** INFORMATION follows **
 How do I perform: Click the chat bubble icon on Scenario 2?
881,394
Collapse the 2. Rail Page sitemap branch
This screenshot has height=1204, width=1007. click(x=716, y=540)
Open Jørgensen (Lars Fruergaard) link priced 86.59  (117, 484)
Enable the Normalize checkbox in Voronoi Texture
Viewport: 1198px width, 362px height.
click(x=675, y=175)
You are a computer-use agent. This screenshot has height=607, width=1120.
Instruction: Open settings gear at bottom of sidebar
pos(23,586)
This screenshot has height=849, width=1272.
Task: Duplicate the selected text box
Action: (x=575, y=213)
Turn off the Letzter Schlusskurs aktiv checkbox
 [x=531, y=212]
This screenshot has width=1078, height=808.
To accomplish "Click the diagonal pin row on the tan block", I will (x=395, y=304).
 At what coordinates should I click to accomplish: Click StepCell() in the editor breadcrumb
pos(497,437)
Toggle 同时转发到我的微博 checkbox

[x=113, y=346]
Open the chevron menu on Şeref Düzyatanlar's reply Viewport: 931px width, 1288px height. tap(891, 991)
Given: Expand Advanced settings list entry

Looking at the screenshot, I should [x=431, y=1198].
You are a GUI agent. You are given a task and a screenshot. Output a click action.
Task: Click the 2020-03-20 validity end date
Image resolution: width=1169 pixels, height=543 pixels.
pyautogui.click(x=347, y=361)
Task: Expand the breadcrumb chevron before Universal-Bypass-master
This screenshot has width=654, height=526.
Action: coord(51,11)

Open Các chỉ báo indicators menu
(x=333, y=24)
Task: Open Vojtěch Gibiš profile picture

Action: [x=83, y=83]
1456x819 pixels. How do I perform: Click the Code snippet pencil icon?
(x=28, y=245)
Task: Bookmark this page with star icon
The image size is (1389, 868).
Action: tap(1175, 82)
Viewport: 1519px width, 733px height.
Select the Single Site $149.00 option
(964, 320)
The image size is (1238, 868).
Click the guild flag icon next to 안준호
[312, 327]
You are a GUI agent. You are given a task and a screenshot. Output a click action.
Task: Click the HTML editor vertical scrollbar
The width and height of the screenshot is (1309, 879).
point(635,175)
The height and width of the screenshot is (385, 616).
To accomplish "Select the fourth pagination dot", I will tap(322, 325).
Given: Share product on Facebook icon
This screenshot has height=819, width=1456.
** End of INFORMATION **
# EXERCISE REQUIREMENTS
Nothing but the lines from the one containing "Task: Open Vojtěch Gibiš profile picture" through the last line of the data above should be set down, word for word.

# OUTPUT OF THE TASK
Task: Open Vojtěch Gibiš profile picture

Action: [x=83, y=83]
1456x819 pixels. How do I perform: Click the Code snippet pencil icon?
(x=28, y=245)
Task: Bookmark this page with star icon
The image size is (1389, 868).
Action: tap(1175, 82)
Viewport: 1519px width, 733px height.
Select the Single Site $149.00 option
(964, 320)
The image size is (1238, 868).
Click the guild flag icon next to 안준호
[312, 327]
You are a GUI agent. You are given a task and a screenshot. Output a click action.
Task: Click the HTML editor vertical scrollbar
The width and height of the screenshot is (1309, 879).
point(635,175)
The height and width of the screenshot is (385, 616).
To accomplish "Select the fourth pagination dot", I will tap(322, 325).
Given: Share product on Facebook icon
This screenshot has height=819, width=1456.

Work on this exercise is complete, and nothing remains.